= Instructions to follow =
All lines from the first line of the material up to and including the line with "You are a computer-use agent. Screen" must be copied exactly, and no others.

= Working data =
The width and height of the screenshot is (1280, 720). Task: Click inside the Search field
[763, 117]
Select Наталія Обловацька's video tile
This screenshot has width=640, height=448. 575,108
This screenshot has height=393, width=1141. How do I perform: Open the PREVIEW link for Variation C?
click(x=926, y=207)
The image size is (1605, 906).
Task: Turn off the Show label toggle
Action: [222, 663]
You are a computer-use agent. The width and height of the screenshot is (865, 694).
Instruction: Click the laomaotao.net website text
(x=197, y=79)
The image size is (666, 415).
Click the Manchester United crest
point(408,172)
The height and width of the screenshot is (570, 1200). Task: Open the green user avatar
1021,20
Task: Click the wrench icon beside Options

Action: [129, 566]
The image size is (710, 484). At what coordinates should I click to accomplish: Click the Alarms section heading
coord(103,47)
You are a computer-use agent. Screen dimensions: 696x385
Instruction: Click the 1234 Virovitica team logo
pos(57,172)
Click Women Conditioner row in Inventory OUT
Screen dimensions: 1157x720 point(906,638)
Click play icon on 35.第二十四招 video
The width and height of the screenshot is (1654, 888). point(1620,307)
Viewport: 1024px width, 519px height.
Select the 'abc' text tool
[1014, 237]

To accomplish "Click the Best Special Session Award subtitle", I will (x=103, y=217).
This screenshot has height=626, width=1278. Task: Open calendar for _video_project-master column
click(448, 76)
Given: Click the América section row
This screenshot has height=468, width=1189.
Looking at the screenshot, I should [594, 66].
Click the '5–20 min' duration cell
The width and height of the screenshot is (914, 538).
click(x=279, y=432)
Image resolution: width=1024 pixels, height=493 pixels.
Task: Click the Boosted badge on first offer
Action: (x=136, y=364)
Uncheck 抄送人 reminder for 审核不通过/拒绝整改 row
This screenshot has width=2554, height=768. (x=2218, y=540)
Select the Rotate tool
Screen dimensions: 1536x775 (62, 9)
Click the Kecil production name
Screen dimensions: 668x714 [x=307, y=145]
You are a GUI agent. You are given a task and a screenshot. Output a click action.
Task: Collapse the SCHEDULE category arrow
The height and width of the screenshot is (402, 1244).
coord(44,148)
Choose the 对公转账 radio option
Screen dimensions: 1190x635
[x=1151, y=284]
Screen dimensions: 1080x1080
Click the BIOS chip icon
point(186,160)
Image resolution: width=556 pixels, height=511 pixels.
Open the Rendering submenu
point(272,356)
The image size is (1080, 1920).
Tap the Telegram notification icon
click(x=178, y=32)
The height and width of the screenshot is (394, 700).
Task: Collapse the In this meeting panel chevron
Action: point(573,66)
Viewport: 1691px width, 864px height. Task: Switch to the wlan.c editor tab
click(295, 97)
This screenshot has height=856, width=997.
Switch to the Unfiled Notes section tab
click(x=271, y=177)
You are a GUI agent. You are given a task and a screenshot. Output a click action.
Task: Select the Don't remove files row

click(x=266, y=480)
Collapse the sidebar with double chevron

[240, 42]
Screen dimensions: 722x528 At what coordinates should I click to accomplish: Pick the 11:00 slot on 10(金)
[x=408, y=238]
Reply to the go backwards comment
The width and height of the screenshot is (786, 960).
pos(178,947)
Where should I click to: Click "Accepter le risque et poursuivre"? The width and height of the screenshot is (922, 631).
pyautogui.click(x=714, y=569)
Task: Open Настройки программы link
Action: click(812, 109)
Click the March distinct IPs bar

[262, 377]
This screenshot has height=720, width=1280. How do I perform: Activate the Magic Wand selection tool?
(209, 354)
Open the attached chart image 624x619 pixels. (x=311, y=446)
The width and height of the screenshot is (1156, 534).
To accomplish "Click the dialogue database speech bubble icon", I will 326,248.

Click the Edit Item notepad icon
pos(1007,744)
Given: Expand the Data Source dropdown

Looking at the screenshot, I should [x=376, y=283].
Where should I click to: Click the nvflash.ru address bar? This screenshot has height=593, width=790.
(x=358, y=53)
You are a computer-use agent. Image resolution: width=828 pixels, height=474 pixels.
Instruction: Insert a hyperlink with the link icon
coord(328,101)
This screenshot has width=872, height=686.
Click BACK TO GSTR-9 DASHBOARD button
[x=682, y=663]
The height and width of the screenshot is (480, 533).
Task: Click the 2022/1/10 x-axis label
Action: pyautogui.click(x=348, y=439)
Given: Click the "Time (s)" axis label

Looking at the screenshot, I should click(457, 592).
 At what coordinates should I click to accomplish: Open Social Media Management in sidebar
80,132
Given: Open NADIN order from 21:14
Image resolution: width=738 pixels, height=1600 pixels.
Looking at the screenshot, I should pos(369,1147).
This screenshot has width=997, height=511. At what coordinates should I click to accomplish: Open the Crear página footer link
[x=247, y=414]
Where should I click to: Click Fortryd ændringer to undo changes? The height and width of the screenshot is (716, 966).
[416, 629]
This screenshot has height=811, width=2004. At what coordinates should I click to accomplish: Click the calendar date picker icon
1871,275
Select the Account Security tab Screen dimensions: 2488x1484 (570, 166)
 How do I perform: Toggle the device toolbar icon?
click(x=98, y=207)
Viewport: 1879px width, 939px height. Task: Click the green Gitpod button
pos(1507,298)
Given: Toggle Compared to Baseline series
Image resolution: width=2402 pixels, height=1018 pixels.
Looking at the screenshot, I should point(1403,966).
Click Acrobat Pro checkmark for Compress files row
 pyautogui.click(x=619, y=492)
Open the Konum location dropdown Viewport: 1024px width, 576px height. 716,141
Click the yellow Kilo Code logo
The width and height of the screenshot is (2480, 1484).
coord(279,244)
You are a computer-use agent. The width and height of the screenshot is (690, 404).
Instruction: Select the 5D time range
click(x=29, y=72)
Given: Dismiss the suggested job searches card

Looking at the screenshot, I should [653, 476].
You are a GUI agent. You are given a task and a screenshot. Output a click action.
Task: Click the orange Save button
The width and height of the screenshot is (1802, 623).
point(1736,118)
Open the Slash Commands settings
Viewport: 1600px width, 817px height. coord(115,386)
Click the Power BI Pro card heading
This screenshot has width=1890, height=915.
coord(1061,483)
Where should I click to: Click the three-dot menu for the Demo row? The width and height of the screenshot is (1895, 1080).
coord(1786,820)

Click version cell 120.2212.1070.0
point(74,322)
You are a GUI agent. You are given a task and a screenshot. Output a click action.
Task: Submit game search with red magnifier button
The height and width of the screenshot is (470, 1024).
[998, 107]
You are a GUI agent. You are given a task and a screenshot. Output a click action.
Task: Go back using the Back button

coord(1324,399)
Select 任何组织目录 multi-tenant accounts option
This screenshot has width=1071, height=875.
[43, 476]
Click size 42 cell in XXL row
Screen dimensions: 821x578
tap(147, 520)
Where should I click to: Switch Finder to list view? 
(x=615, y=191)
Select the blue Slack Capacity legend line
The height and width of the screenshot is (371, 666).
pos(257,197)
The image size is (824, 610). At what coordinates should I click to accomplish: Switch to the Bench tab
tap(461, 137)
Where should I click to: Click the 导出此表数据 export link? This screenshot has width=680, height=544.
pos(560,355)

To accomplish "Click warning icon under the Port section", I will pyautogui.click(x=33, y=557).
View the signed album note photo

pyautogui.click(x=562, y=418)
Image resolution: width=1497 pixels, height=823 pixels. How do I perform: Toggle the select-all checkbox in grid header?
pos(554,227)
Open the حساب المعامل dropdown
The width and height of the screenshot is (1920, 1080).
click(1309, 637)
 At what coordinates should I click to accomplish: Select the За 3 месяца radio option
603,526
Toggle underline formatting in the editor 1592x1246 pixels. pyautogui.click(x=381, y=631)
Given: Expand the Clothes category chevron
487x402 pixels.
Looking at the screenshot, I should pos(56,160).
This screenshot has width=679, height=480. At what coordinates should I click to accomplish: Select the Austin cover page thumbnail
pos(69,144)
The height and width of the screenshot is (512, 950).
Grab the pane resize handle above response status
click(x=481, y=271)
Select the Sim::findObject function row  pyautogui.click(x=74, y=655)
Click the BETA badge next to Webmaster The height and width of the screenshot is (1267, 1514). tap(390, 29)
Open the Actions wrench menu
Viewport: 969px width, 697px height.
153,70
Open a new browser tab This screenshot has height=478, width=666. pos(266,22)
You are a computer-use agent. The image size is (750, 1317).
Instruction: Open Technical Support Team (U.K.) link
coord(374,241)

= Task answer =
The width and height of the screenshot is (1280, 720). Task: Click inside the Search field
[763, 117]
Select Наталія Обловацька's video tile
This screenshot has width=640, height=448. 575,108
This screenshot has height=393, width=1141. How do I perform: Open the PREVIEW link for Variation C?
click(x=926, y=207)
The image size is (1605, 906).
Task: Turn off the Show label toggle
Action: [222, 663]
You are a computer-use agent. The width and height of the screenshot is (865, 694).
Instruction: Click the laomaotao.net website text
(x=197, y=79)
The image size is (666, 415).
Click the Manchester United crest
point(408,172)
The height and width of the screenshot is (570, 1200). Task: Open the green user avatar
1021,20
Task: Click the wrench icon beside Options

Action: [129, 566]
The image size is (710, 484). At what coordinates should I click to accomplish: Click the Alarms section heading
coord(103,47)
You are a computer-use agent. Screen dimensions: 696x385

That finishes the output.